◆ Document passage
# # # # # # #

Posted by Nampally on (December 7, 2012, 20:45 GMT)

Cook should consider himself lucky that Pujara failed to hold onto the catch after getting both hands on the ball. He was only 17 then. Had Pujara taken that catch, Cook & England would have been Minus 180 from the current total + may not have even overtaken Indian total. Talking of the runout, Cook escaped in the Mumbai test when Ashwin from hardly 20 yards at fine leg threw wide of the wkt. with Cook yards out.So he escaped another run out at Mumbai too. Again that match was lost by India on fielding blunder by Indians.When India keep giving such gifts to a guy in form, they lose the match. My advise to Cook is also to look from the Indian perspective- how much would pujara be cursing himself for the catch dropped costing the team 180 runs & a possible defeat!. Both the lucky breaks has boosted Cook's average hugely.

Posted by A_Vacant_Slip on (December 7, 2012, 19:18 GMT)

This is the measure of this great player - even 190 and getting out disappoint him. What committment! What a player....!

Posted by JustIPL on (December 7, 2012, 18:55 GMT)

Cook should not be dishearted at all as he single handedly cooked the indian bowling attack despite on and off the pitch tactics and did not get distracted. He took indian spin bowling and home advantage out of the equation and now India are left with a lot of soul searching to do. Despite being the richest board they are unable to muster a win. First test win for india was due to some tactics which cook clearly controlled. His innings is more important than the run out and we all know how selflessly he performed for India. So, no worries Cook there is 4th test for your practice on Indian pitches. Kohli has to bat and just one run out is not going to be enough for his stake in the Indian test side.

Posted by Dravid_Pujara_Gravitas on (December 7, 2012, 18:46 GMT)

Though he had two catches dropped, I would have loved him to get a double century and sap the energy (whatever is left over) of the elephants. Well played Cook. Take a bow! I hope he doesn't tour our country next time, looking at this thirst for runs. Just out of the world. What a masterclass at concentration!

# # # # # # #

◆ Data section

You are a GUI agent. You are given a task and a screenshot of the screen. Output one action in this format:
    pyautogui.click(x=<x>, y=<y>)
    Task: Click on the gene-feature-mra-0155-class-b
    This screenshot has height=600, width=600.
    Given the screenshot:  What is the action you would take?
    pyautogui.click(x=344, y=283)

# # # # # # #

Carry on the reader comments on Cook's innings, starting after the last comment shown. The entries have nothing to do with the reader comments on Cook's innings.

Posted by VenkyN on (December 7, 2012, 18:01 GMT)

I have been a steadfast supporter of the Indian team for more than two decades now. I've been with them through the hapless times in the 90s when we were hard pressed to win a session leave alone a test abroad. And I've been proud with them to see the ascendancy that happened, first under Ganguly and then under Kumble, Dravid and Dhoni while playing abroad. But never have I ever felt that the Indian bowling is as toothless as it has been in this series. Nor have I seen Indian batsmen define cavalier and casual, and perpetually in denial as seen in this team today. It is almost as if having made their millions in T20 and the IPL they do will not deign to play serious test cricket. The team today lacks pride... I wish there was a character like Ganguly who would step up and give them a kick in the backside that they thoroughly deserve. Sandeep Patil is a pugnacious character. I only wish he has the guts to do the needful.

Posted by TamilIndian on (December 7, 2012, 18:00 GMT)

You are right George the Indian players simply don't care about test cricket.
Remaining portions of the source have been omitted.